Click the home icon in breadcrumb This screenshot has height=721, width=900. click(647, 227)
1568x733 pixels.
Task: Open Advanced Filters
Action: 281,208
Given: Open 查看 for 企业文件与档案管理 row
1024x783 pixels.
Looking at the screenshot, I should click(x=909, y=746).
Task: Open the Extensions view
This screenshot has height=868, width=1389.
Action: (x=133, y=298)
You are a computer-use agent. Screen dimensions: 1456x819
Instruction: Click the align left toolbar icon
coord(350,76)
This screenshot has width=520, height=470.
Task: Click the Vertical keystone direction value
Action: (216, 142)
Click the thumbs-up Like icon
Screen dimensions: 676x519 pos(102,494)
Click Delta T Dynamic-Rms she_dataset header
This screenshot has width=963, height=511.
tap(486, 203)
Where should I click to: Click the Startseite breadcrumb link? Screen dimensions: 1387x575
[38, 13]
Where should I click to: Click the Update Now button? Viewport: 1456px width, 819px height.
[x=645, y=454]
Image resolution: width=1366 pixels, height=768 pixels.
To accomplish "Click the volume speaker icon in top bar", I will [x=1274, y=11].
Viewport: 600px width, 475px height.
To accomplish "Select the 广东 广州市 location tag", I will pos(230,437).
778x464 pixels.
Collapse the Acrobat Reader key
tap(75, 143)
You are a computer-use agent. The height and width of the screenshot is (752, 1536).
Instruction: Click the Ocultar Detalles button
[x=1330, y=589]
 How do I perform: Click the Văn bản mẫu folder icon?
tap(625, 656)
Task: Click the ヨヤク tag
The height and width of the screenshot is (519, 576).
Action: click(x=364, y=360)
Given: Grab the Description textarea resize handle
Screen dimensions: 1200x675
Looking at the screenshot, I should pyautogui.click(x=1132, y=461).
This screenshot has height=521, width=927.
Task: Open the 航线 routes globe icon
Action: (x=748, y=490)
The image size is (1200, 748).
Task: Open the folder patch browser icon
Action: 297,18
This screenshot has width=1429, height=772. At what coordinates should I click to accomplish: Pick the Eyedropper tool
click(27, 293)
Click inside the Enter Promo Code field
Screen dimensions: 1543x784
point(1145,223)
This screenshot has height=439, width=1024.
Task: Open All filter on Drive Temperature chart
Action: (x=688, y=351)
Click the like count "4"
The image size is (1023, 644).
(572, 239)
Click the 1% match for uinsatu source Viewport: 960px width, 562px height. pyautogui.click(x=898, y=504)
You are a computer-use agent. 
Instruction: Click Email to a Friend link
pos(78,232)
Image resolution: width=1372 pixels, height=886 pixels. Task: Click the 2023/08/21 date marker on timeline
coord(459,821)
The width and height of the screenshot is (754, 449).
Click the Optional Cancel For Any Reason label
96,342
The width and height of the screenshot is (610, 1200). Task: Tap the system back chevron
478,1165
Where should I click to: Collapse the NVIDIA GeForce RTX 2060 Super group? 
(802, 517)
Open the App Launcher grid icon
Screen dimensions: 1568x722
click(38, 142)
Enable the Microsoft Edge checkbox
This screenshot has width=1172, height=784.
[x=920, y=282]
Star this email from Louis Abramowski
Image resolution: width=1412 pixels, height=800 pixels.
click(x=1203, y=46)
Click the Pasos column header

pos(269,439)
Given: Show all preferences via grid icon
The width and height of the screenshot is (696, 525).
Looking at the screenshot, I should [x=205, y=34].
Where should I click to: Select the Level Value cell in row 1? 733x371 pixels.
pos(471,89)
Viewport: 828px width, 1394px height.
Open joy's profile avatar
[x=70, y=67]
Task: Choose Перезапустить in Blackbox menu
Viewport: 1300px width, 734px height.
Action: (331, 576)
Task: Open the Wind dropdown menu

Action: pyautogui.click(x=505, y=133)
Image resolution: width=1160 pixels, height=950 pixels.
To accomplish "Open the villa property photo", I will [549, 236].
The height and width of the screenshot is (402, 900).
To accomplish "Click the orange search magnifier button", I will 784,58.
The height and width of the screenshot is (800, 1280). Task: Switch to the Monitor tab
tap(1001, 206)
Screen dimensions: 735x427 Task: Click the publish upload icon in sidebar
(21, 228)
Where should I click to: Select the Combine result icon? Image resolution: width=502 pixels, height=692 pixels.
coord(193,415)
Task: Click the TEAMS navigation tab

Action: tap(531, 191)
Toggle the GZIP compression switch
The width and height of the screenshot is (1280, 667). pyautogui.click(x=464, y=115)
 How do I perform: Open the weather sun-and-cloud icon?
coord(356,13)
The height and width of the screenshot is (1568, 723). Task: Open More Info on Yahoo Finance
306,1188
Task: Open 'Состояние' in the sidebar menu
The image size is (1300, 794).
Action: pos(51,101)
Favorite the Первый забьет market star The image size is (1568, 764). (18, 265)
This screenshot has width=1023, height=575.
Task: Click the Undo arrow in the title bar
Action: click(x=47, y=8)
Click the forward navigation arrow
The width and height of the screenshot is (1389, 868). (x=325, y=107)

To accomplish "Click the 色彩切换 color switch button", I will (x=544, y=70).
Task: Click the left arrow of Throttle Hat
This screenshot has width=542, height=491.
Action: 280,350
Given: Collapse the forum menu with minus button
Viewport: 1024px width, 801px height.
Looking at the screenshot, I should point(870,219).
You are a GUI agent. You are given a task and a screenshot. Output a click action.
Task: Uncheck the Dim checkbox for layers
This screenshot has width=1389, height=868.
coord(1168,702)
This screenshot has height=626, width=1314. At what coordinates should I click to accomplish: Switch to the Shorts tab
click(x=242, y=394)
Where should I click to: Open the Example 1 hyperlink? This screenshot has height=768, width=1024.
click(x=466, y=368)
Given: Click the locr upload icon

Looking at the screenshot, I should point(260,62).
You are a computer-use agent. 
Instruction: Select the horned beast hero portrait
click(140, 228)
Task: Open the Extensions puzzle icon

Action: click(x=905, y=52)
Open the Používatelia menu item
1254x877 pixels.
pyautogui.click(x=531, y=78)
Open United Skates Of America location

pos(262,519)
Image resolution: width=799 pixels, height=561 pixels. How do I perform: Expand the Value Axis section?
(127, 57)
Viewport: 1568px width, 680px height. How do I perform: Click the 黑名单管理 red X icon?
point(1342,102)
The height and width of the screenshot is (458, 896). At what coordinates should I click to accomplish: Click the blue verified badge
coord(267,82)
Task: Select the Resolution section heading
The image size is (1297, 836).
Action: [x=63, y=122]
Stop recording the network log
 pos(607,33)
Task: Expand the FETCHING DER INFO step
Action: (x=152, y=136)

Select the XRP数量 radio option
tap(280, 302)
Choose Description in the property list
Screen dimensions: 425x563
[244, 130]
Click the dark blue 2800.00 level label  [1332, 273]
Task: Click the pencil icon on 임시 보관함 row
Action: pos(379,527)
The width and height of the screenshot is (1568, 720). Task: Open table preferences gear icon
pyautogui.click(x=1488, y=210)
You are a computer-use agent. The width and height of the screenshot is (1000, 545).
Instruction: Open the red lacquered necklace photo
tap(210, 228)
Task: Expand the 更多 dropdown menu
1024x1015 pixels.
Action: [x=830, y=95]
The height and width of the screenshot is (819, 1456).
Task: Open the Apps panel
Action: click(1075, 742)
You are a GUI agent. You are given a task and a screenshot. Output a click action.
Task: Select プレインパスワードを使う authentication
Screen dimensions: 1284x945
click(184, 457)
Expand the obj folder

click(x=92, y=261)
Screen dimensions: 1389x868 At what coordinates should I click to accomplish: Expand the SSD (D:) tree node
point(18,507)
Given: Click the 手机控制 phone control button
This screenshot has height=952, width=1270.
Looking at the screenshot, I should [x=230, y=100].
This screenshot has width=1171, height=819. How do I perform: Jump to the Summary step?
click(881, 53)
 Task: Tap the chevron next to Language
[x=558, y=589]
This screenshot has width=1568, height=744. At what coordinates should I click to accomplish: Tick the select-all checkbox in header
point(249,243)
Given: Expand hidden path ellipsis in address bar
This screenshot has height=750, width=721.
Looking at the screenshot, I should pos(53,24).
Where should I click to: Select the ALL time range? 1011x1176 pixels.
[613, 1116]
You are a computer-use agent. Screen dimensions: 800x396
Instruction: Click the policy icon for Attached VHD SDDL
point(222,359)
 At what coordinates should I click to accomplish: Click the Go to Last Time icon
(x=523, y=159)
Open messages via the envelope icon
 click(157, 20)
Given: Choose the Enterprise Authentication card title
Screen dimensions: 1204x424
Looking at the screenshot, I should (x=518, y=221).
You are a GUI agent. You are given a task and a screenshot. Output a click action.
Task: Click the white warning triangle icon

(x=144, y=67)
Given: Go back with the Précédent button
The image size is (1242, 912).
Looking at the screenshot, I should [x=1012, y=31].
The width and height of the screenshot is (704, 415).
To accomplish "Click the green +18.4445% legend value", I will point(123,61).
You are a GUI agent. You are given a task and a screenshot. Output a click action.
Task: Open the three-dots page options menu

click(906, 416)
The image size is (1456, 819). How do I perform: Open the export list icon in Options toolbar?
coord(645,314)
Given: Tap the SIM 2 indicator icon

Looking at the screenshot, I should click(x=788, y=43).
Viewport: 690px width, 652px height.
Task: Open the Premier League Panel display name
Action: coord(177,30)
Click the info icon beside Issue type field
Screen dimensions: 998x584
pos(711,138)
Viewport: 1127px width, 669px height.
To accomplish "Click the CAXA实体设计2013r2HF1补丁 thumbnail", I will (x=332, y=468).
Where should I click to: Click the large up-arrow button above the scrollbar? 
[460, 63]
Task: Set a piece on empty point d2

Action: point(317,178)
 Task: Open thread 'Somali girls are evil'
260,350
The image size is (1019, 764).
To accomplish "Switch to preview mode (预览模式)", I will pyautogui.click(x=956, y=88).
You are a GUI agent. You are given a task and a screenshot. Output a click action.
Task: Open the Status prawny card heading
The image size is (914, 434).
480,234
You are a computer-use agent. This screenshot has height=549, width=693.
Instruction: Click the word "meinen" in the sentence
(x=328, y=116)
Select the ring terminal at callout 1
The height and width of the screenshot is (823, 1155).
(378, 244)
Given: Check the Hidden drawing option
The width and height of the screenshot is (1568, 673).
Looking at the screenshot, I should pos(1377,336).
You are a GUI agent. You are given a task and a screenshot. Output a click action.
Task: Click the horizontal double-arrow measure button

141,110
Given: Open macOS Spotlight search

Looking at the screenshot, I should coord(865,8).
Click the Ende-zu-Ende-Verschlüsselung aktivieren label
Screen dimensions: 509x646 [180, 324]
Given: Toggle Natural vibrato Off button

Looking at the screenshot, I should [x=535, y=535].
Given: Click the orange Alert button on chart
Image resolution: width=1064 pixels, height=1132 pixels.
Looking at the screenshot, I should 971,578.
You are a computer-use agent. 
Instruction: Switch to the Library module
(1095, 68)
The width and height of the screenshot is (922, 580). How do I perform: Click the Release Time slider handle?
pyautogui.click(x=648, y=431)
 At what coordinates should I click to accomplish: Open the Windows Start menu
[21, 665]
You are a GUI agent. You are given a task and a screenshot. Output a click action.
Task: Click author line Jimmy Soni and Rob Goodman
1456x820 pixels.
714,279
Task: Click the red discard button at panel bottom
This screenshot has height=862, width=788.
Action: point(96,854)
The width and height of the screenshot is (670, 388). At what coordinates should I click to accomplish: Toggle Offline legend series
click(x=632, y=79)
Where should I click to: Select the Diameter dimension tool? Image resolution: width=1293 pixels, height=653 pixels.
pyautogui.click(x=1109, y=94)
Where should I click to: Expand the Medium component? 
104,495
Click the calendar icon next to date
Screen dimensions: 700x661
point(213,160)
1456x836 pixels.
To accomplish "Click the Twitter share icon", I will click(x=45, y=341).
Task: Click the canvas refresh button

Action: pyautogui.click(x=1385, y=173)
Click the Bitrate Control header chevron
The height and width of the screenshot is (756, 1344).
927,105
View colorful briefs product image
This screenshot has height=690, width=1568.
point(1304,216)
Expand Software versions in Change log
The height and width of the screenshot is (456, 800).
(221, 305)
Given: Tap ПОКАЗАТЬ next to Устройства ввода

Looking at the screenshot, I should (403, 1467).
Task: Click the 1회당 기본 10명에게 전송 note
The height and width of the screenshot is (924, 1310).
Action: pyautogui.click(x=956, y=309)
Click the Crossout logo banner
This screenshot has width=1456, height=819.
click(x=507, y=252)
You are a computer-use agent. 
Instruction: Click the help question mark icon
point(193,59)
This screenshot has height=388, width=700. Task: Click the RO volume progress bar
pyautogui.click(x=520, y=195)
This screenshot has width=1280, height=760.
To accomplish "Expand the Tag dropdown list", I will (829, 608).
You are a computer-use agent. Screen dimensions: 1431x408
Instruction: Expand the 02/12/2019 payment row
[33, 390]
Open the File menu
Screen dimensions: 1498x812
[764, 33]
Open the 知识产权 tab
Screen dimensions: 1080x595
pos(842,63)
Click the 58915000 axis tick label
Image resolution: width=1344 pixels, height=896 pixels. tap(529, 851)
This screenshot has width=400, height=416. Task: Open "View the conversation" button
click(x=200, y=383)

---------------

> **Required task**
Switch "address bar" to "location bar" in the rows that begin at the line containing "Given: Expand hidden" and stop after the line containing "Looking at the screenshot, I should (x=518, y=221).", giving those lines again with nothing else changed.

> **Finished task**
Given: Expand hidden path ellipsis in location bar
This screenshot has height=750, width=721.
Looking at the screenshot, I should pos(53,24).
Where should I click to: Select the ALL time range? 1011x1176 pixels.
[613, 1116]
You are a computer-use agent. Screen dimensions: 800x396
Instruction: Click the policy icon for Attached VHD SDDL
point(222,359)
 At what coordinates should I click to accomplish: Click the Go to Last Time icon
(x=523, y=159)
Open messages via the envelope icon
 click(157, 20)
Given: Choose the Enterprise Authentication card title
Screen dimensions: 1204x424
Looking at the screenshot, I should (x=518, y=221).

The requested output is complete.